Oregon voters rejected a gas tax increase and related fee changes in Tuesday’s election, a result that Republicans cast as a response to rising pump prices as the war with Iran contributed to higher costs for consumers. The vote came alongside primary races in which Democratic Gov. Tina Kotek and U.S. Sen. Jeff Merkley won their party nominations and Republican state Sen. Christine Drazan won the GOP gubernatorial primary to challenge Kotek in November.

The referendum, known as Measure 120, was aimed at repealing a bill that Democratic lawmakers approved last year. According to the measure’s supporters, the changes would have raised the state gas tax by 6 cents a gallon and increased a series of fees intended to pay for road improvements while closing what Democratic lawmakers described as a transportation budget shortfall.

Republicans moved quickly after Kotek signed the legislation, circulating a petition soon afterward and gathering more than three times the number of signatures required to place the measure on the ballot. Republican state Sen. Bruce Starr, who helped lead the referendum campaign, said he was “not surprised at all that Oregonians have rejected a completely unpopular tax increase,” adding, “Oregon voters will not be ignored. Oregon taxpayers will not be ignored,” in comments made to The Associated Press Tuesday night.

On the campaign trail, Republicans sought to counter Democrats’ broader affordability messaging by framing the gas tax and fee increases as additional fuel for the high cost of living. Democrats, meanwhile, pointed to the root cause of rising gas prices as President Donald Trump’s decision to go to war with Iran, and they acknowledged that the referendum timing worked against them.

Measure 120 also landed in a period when Oregon and other U.S. political leaders were contending with shifting budget pressures tied to changes in how people drive and fuel consumption. The legislation represented Democrats’ answer to a projected decline in gas tax revenue as more fuel-efficient, electric and hybrid vehicles enter the market, with state officials saying the gas tax remains the largest funding source for fixing roads and upgrading highways.
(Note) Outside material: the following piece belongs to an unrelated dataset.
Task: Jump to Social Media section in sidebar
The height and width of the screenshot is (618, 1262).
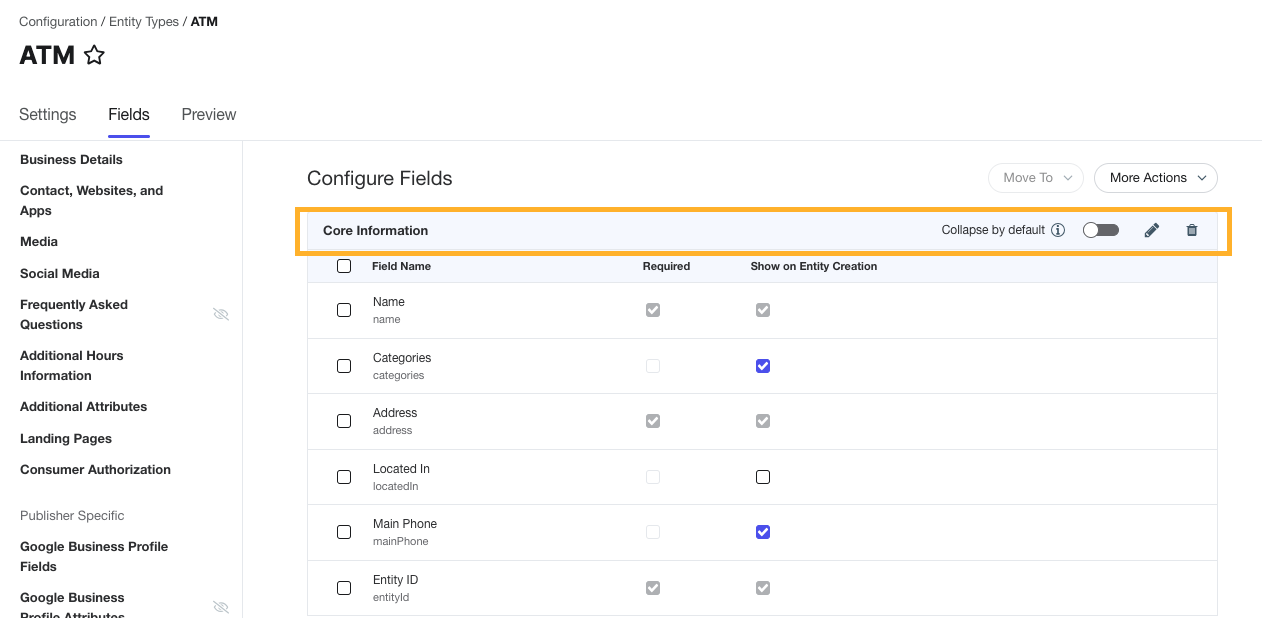Action: coord(60,273)
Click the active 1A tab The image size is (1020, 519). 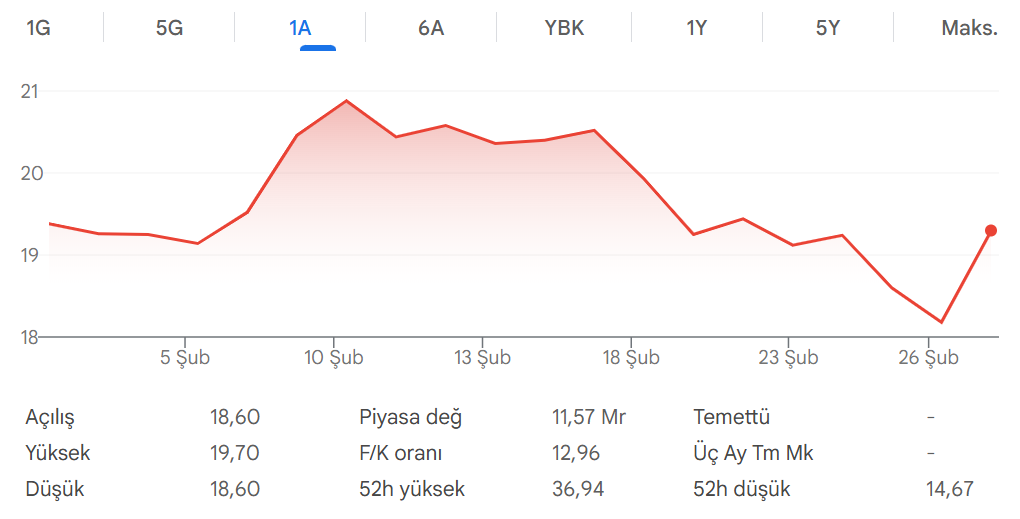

Even in Portland, where voters tend to lean Democratic, support for the measure was not unanimous. Gail Watnick, 56, arrived at a Portland library serving as a ballot drop site and said she voted yes because “I feel like the roads need to be repaired as a bicyclist.” David Trujillo, 25, voted for Kotek in the primary but voted against the gas tax increase, saying rising gas prices and the ongoing war made it “very difficult for folks to get around,” and that higher fuel costs would present a “huge barrier” for more community members.

While Oregon’s statewide races brought attention to the gubernatorial rematch between Kotek and Drazan, and to Democratic efforts to defend other seats, the gas-tax referendum carried its own political weight. Oregon’s Republican governor primary featured 14 candidates, including Chris Dudley, a former NBA player; and David Medina, a conservative influencer who was among those charged after the Jan. 6, 2021, attack on the U.S. Capitol and later pardoned by President Donald Trump last year.

Voters also chose nominees for U.S. Senate and the state’s six U.S. House seats. In Oregon’s 5th Congressional District—considered the state’s most competitive race—incumbent U.S. Rep. Janelle Bynum won the Democratic primary and will face Republican challenger Patti Adair, a county commissioner. The district had been flipped by Republicans for the first time in decades in 2022 before Democrats reclaimed it in 2024, stretching “from southern Portland across the Cascade Range to Bend,” according to the AP report. Seven Republicans ran in the primary to challenge Merkley, with the field narrowed to three candidates as the race continued.

Beyond state lines, the ballot measure reflected how federal and international events were shaping domestic political debate about fuel costs. The AP report said Trump recently stated he will move to suspend the federal gas tax of 18 cents a gallon, a change that would require Congress to act, while the Oregon referendum put state funding questions directly to voters in the middle of an affordability-focused moment.